══ Sağlanan Veriler

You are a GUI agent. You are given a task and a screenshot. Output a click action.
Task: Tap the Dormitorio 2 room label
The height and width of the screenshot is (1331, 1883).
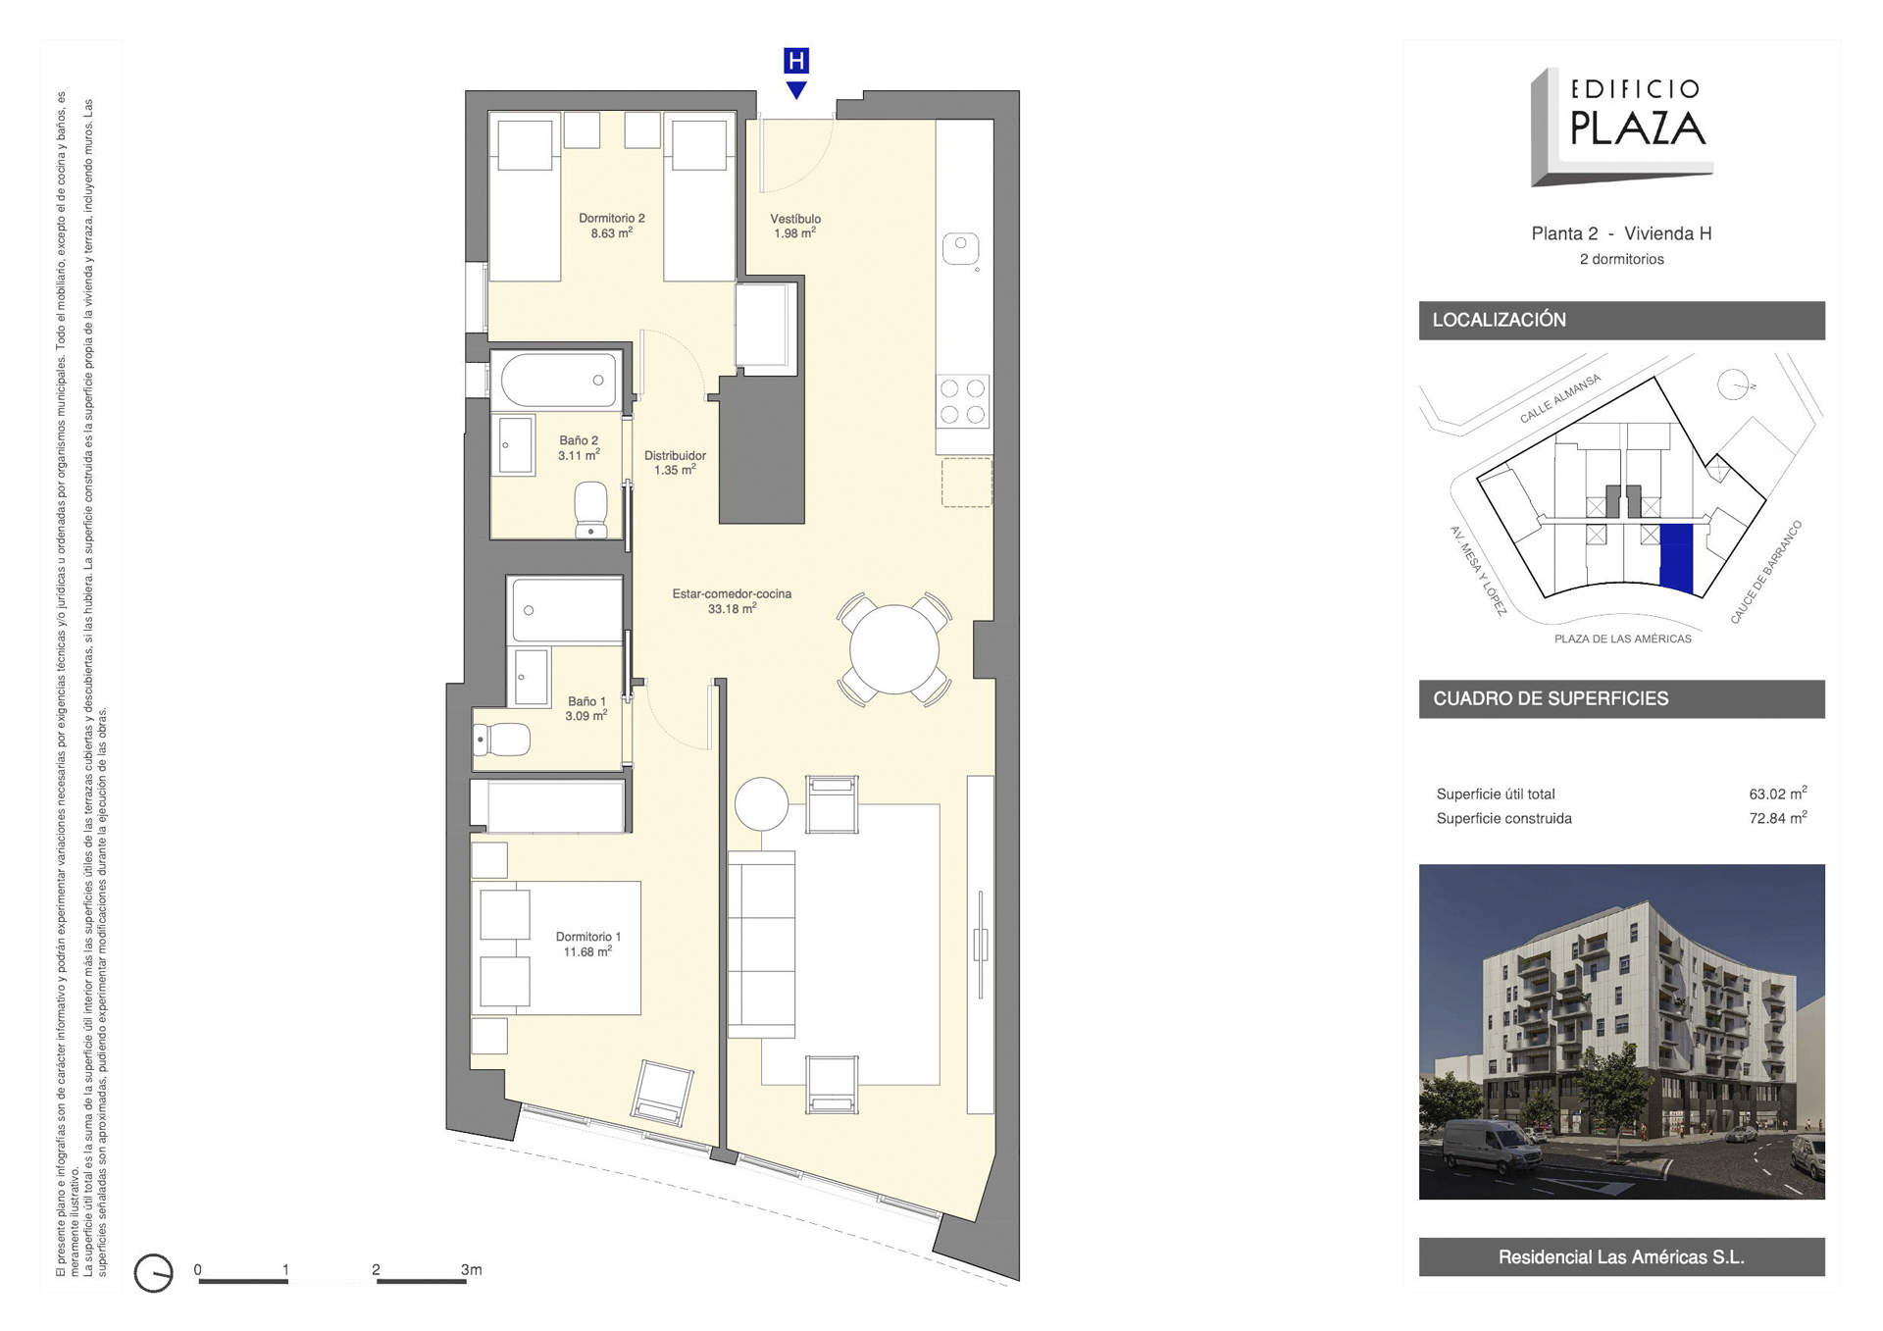[x=612, y=219]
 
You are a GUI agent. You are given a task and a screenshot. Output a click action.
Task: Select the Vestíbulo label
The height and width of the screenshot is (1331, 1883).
[x=795, y=219]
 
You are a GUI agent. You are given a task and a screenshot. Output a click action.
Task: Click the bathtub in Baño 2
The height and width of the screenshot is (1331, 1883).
[x=559, y=380]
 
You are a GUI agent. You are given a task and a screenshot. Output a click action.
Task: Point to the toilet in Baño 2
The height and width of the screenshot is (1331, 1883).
[x=590, y=509]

════

Yukarıdaki maddelerin satırlarını, "Baño 2" ifadesini her geçtiği yerde "Baño 1" ile değiştirerek yeniden yazın ve geri kalan her şeyi aynen koruyun. Resimleri cevaba almayın.

You are a GUI agent. You are given a task and a screenshot. Output a click action.
Task: Tap the Dormitorio 2 room label
The height and width of the screenshot is (1331, 1883).
[x=612, y=219]
 
You are a GUI agent. You are given a task and a screenshot. Output a click action.
Task: Select the Vestíbulo label
The height and width of the screenshot is (1331, 1883).
[x=795, y=219]
 
You are a GUI agent. You are given a task and a screenshot. Output a click action.
Task: Click the bathtub in Baño 1
The height and width of the screenshot is (1331, 1883).
[x=559, y=380]
 
You are a GUI agent. You are given a task and a screenshot. Output a click action.
Task: Point to the toilet in Baño 1
The height and width of the screenshot is (1331, 1883).
[x=590, y=509]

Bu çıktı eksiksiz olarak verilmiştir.